*** Opening of INPUT DATA ***
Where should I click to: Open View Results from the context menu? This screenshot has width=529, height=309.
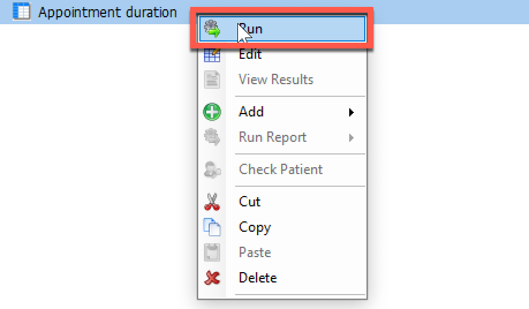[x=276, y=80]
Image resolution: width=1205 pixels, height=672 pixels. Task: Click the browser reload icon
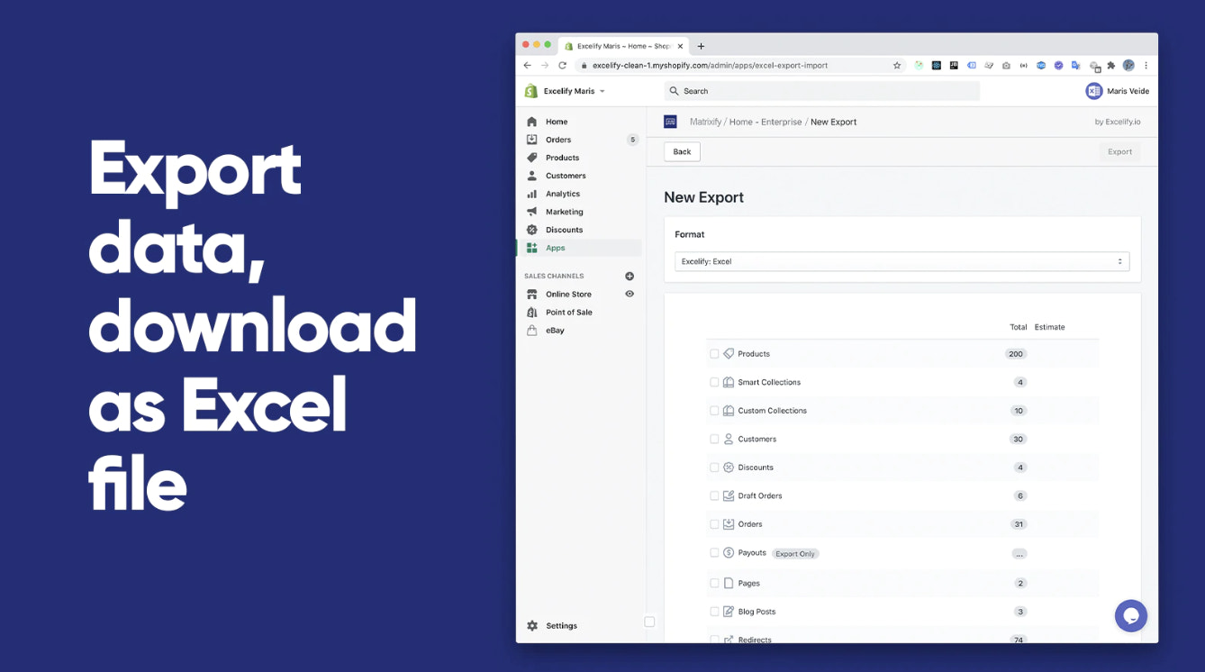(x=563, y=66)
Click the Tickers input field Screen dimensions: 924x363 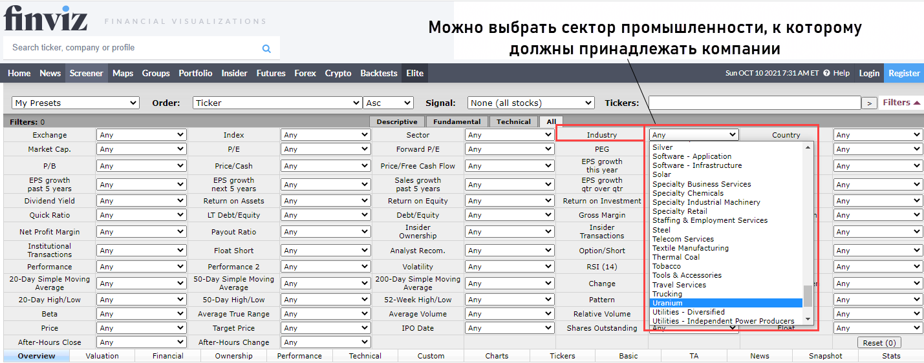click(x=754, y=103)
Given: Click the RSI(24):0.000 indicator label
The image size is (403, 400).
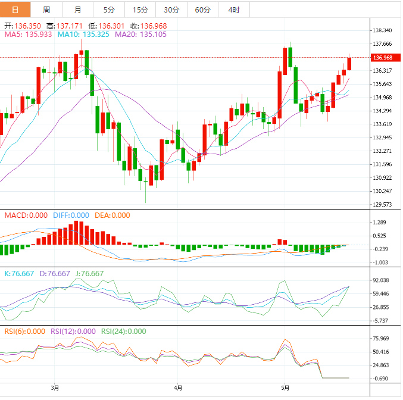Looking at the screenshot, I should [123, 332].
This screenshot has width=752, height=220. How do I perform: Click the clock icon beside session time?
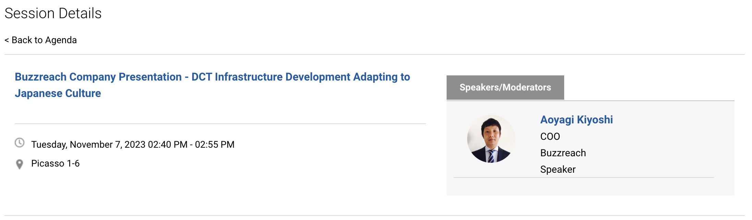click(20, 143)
*** Close of INPUT DATA ***
WHAT THIS TASK INVOLVES:
Where the line with "This screenshot has width=752, height=220." appears, begin there and transcribe exactly through the last line of the data, leaving all pictures aside.

WRITTEN SOLUTION:
This screenshot has width=752, height=220. How do I perform: Click the clock icon beside session time?
click(20, 143)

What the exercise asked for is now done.